This version of A Tile a Day was created as an installation for an exhibition at UCA Farnham. 
It was created over three months, during which I made one handmade paper tile each day. The pulp for the papermaking process was created from discarded academic texts and essays I had accumulated throughout my final year at university, using rainwater I patiently collected. Each tile contains a unique pressed or steamed plant fragment, gathered with permission, a practice I learned from a Greek herbalist, and is softly backlit to reveal its intricate details and natural beauty.
The work was nestled within a carefully curated space designed to support wellbeing, featuring soft ambient lighting reminiscent of sunlight, recorded birdsong, and a handcrafted bench made from felled wood to encourage stillness and reflection.

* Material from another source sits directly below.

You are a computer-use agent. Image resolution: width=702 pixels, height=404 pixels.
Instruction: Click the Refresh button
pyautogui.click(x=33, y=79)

Through this act of daily making, the work offers a simple and accessible way of engaging with complex challenges: one step at a time. It suggests that even the most overwhelming problems, whether personal or planetary, can be approached through small, consistent actions.
From tile one to eighty-one, the series became a physical embodiment of commitment, illustrating the transformative potential of perseverance and care. By offering a repeatable method for initiating change, I hope to empower others to begin where they are, with what they have, and to trust that each step, however small, will contribute to something greater over time.
Through its intentionally 'slow' pace and considered methods, the work also challenges dominant systems that prioritise productivity, speed and extraction over care. Instead, it advocates for slower, more sustainable ways of being: ways that do not exhaust the maker or the Earth.
I created A Tile a Day because I want to help. It is infused with the knowledge and insight I have gathered through years of research, creative practice and reflection. It was made in the hope that it might ease, inspire or support those who view it. In doing so, I hope to contribute, however modestly, to both collective and planetary healing.